#### Task prompt:
Scan the entries below. List each line with "group".

#### Record set:
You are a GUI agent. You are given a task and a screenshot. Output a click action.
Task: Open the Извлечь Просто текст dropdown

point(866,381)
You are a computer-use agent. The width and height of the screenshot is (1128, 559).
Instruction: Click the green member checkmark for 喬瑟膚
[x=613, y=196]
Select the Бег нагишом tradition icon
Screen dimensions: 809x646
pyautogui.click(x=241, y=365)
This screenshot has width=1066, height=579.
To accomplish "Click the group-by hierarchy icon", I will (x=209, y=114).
--
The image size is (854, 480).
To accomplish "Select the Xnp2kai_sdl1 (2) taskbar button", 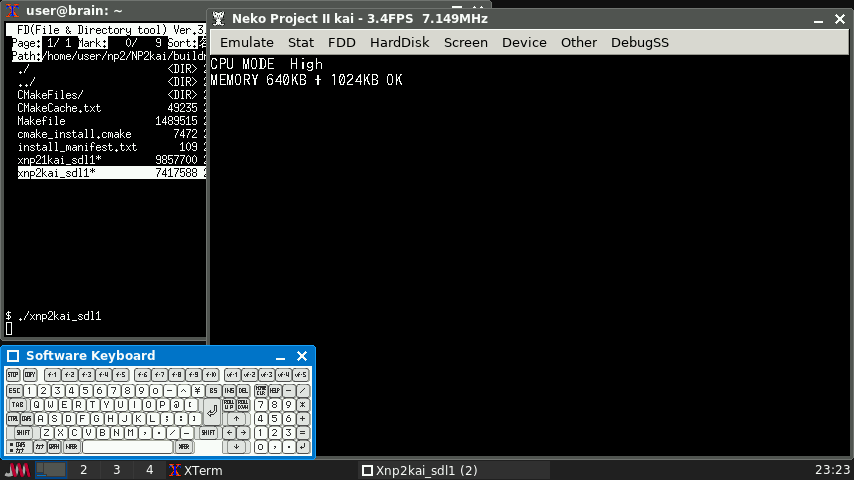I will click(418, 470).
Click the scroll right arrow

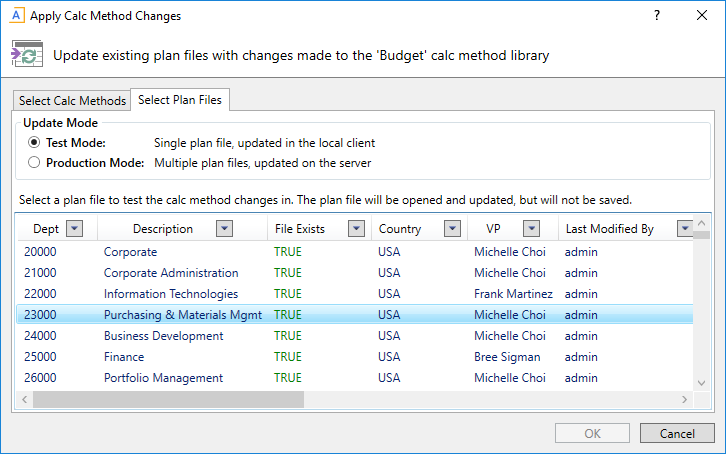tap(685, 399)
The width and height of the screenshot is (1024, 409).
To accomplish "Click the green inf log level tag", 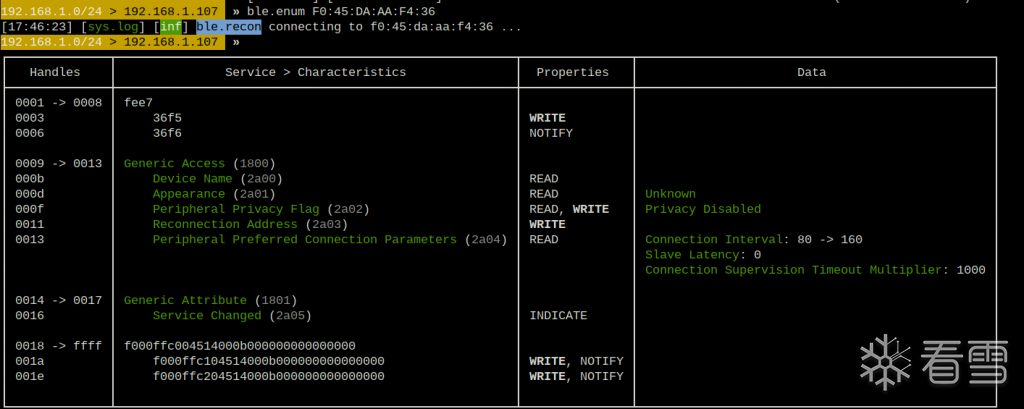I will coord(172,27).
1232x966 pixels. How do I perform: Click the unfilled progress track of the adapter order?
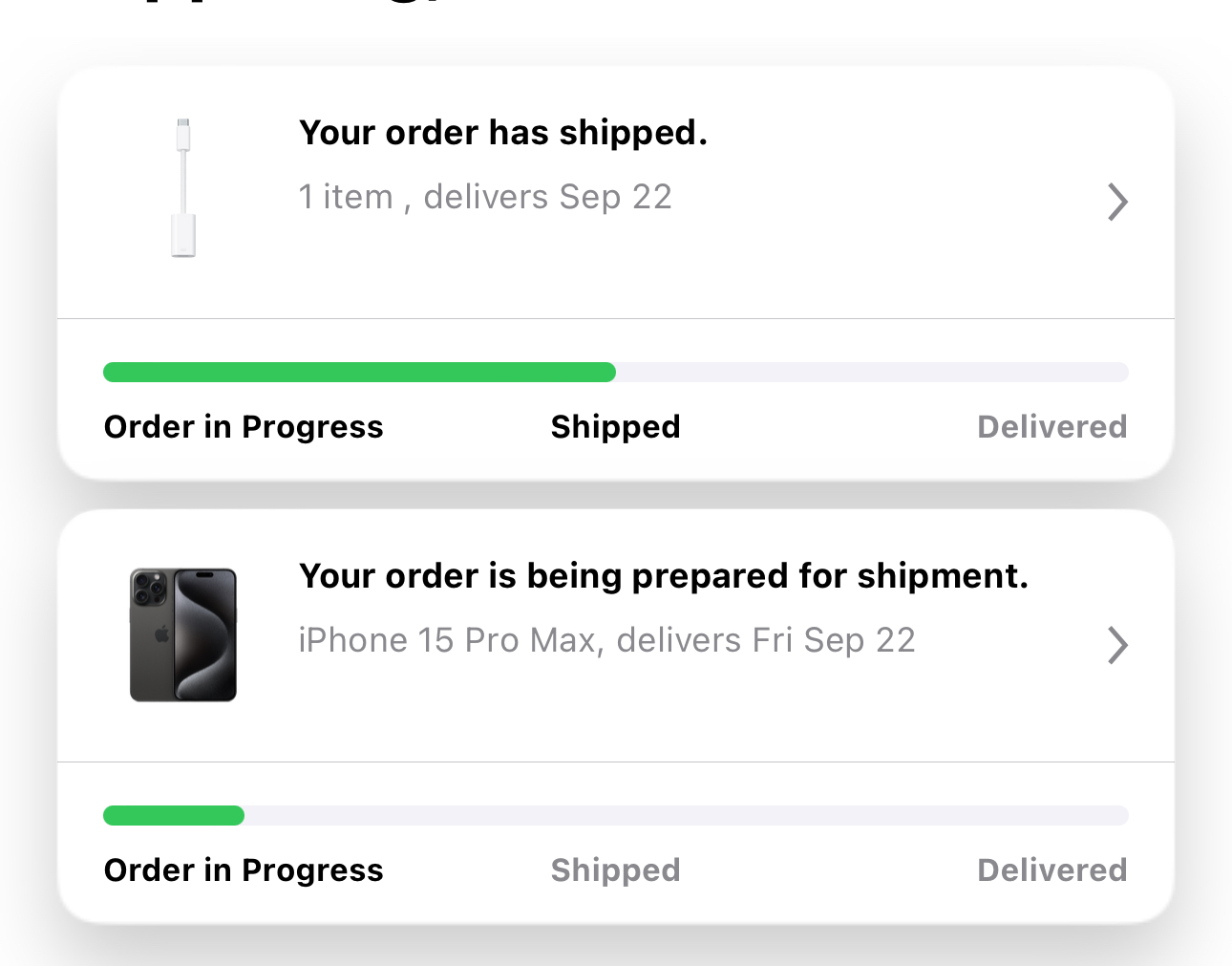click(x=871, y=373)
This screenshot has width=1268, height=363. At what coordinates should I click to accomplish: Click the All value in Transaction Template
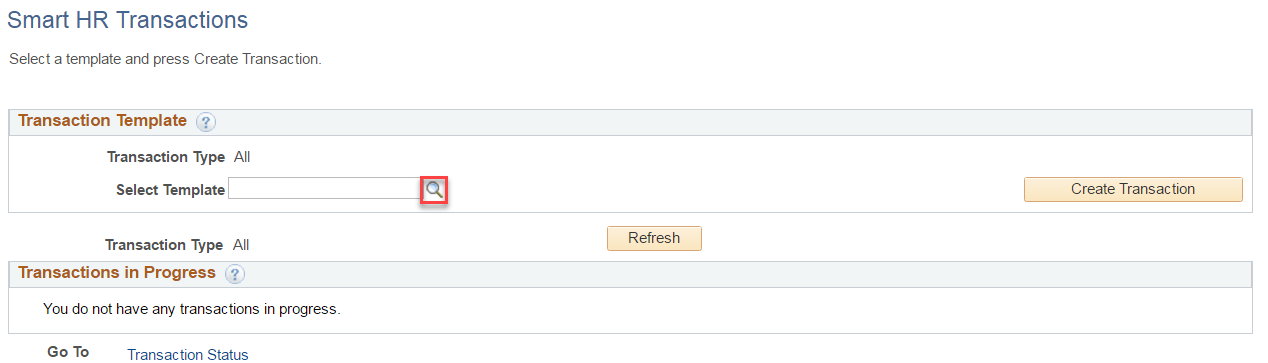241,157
...
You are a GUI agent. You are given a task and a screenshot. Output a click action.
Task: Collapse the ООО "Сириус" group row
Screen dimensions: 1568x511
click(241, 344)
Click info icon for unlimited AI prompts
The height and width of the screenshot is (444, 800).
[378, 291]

#### Answer box:
To accomplish "Click the group-by hierarchy icon", I will (x=209, y=114).
Task: Collapse the ООО "Сириус" group row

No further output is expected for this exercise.